When debugging your CodeIgniter application, one of the best places to start is the controller being called for your page – Welcome::index in the example. From there you can easily see the breakdown of where the controller spent most of it’s time.

Controller summary

Callgraph

XHProf can generate a call graph view that provides a visual clue to the main path of your application. The main bottlenecks are highlighted in red to show where most your resources are being spent.

Callgraph

Comparing Runs

XHProf provides a mechanism for comparing multiple runs – this will allow you to make a number of optimisations and then see how they’ve affected your application.

http://localhost/xhprof/xhprof_html/index.php?run1=run_id_1>&run2=run_id_2&source=applicationName

Note: run_id_1 and run_id_2 should be the ids from some of your previous runs and applicationName should be the name you specified when setting up the hook earlier.

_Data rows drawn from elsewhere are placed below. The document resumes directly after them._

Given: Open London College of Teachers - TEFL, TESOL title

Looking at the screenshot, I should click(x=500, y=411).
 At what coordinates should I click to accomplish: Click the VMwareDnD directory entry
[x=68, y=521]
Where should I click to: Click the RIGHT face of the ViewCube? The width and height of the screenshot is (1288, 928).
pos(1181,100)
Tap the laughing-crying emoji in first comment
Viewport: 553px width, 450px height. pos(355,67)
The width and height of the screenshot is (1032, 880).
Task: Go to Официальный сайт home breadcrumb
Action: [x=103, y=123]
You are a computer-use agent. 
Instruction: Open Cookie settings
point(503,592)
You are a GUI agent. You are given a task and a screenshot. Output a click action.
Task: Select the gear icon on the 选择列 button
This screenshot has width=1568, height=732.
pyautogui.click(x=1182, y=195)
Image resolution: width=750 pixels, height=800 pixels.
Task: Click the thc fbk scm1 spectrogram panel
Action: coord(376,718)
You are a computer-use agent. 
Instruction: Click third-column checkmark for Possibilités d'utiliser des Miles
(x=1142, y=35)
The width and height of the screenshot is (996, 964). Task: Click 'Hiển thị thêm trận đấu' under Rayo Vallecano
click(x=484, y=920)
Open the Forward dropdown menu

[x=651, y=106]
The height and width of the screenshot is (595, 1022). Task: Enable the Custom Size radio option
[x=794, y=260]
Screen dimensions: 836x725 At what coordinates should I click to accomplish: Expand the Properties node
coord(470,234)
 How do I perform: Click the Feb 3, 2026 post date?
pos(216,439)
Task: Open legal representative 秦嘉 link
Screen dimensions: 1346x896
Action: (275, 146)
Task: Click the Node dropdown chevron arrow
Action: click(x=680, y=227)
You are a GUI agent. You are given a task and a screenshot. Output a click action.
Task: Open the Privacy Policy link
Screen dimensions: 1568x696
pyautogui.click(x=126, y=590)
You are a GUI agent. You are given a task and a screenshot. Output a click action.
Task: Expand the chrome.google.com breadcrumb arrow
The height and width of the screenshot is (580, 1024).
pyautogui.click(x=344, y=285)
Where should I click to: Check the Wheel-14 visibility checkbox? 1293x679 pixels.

This will provide the same information you see in a regular report but provide percentage statistics on any changes since the first run, allowing you to easily see if your optimisations are moving your performance in the right direction.

Aggregating Runs

Sometimes a single run might not be enough to evaluate exactly what’s going on. Pages my work slightly differently depending on the query string or user input or there might be differences in caching mechanisms.

Aggregating a number of runs allows you to combine a number of runs and receive an average of the resources consumed.

http://localhost/xhprof/xhprof_html/index.php?run=run_id,run_id,run_id&source=applicationName

Note: run_id should be the ids from some of your previous runs and applicationName should be the name you specified when setting up the hook earlier.


Summary

You should now have XHProf up and running in your CodeIgniter application and be able to see exactly where your code is spending most of it’s time. Optimisation can be a difficult task. Sometimes it’s not as simple as reimplementing a function, or adding a layer of caching. Thinking about why you’re doing something and what the exact effect that is having on your application is just as important.